[With the DVD release of Cashback hitting Canada on July 24th now seems a good time to revisit the film. What follow is Kurt's review of the film from when it played at the Toronto International Film Festival with some words on the DVD thrown in for good measure.]
Put on your raincoats ladies and gentlemen, because I am about to gush very, very hard for Cashback. This British romantic dramedy focuses on the same early 20s transition from school to 'real life' as Kevin Smith's original Clerks or Daniel Clowes and Terry Zwigoff's Ghost World. What makes this one stand out with those films is how it treats the subject with a visual wit as accomplished as modern visual stylists Jean-Pierre Jeunet, Danny Boyle and David Fincher. The resulting film is the pitch perfect blend of high and low culture (Don Carlos to Coldplay if you will) to yield a feel-good film which earns its romantic elements. It is a rare film which chooses not to angrily condemn plastic suburban culture in the western world, but look hard and find small beautiful things amongst the banal. There is a detached joy at work in the film which slowly sheds the former and finds the latter. It is a hopeful movie for those looking to find their way in life, even as it simultaneously exists as a wish fulfillment fantasy. Director Sean Ellis loves to celebrate things as even more beautiful when there is a flaw or two.
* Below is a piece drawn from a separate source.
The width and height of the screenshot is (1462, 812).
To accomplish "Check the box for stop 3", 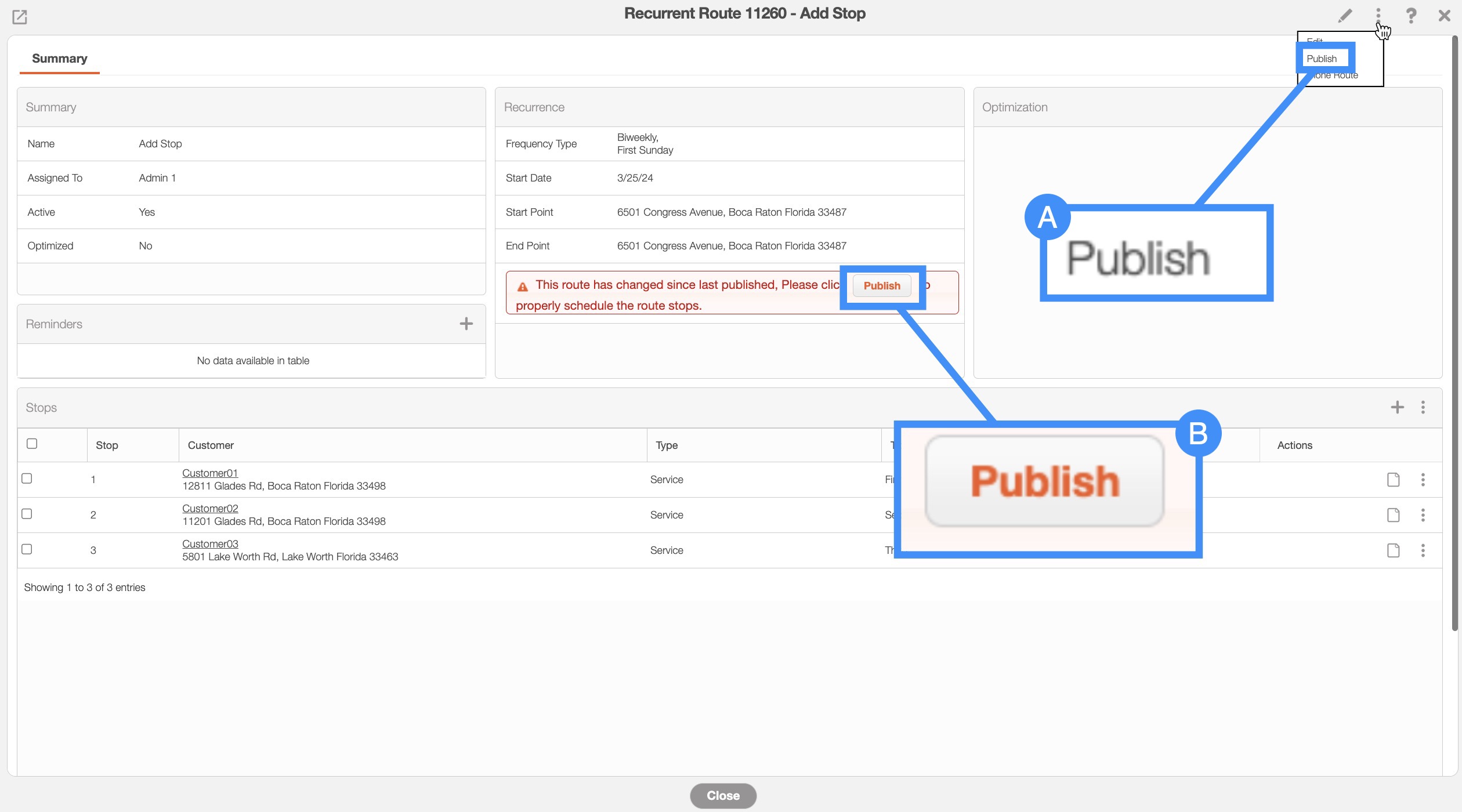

The film opens with a close-up on a girls face as she angrily breaks up with Art-school freshman Ben. This is done is slow motion, her perfect lips fluttering in curse words that Ben explains are a tad hard on his fragile ego. The breakup has such an effect that Ben begins to suffer from massive insomnia and detachment from everyday life. Because he is up all night, he takes a McJob at the local gigantic supermarket to make some money with all of his depressing spare time. Once in this job, he does not engage in the juvenile practical jokes of his co-workers or try to avoid looking at the clock (which makes time move slower). No, his technique of making the endless empty activity of the supermarket job pass by is a strange one. Ben gains the ability to stop time and walk around the store looking at the various patrons, frozen now in 'still life,' he draws portraits of the woman he unclothes while frozen. A form of visual and thematic time travel worthy of Chris Marker's La Jetee, this is where the film is quite magical. The act of unclothing and drawing the (gorgeous: 11 on a scale of 1 to 10) women he unclothes is done simply and maturely. There is very full nudity, but it is more erotic than lusty, and all the more fascinating with the bright fluorescent lights of the supermarket; hundreds of packaged goods in the background. These women are the fashion magazine goddesses, flawless examples of perfection, who are engaged in mundane, not-typically-sexy positions. This sort of natural eroticism ends up being sublimely effective. It was no surprise to find out that the director was a fashion photographer for his day job. Here
Another pursuit Ben has at the supermarket is one of the check-out girls. Sharon is also quite serious compared to the rest of the night shift employees. When her and Ben begin to go on dates (as idealized as they are), the actors carry it off with a very natural rhythm of dialogue. You believe it and have faith that young folks can be so mature in their interaction, and trusting to share their dreams. It is the ultimate romantic film for guys, in the rarefied sphere of Nick Hornsby and Steven Frears' High Fidelity.
Cashback has a breezy chapter structure, but you sense there is not a wasted frame. The picture was obviously as rigorously planned as the perfect special effects, but it flows effortlessly between vignettes of Bens childhood discoveries of sexuality, to art school classes the supermarket to a hilariously funny footy match between franchises of the chain. The humor is both smart (Bens explanation of the double meaning of the word 'crush', and physical, even the visual gags (one involving a suggestively shaped shampoo bottle) work.
It is a heck of a lot better than similar themed Garden State, and the performances from all the actors are sublime. I fully expect Sean Ellis to get some wider notice with this movie. While the film may not aim to find the long dark night of the soul, or address many of the other more complex challenges of that time in many peoples lives, it is in no way pretentious, sappy, or otherwise flawed. As perfect as many of the women in the film, Cashback is a gem waiting to be discovered.
And on to the DVD ... the transfer, happily, is excellent, the print source crisp and clear and the film presented anamorphically in its proper 2.35:1 ratio. No complaints here whatsoever. Sadly, though, the transfer is all there is. The disc includes only the film itself, French and English soundtracks (both 5.1), and the trailer. And that's it. Nothing else at all, which seems a missed opportunity.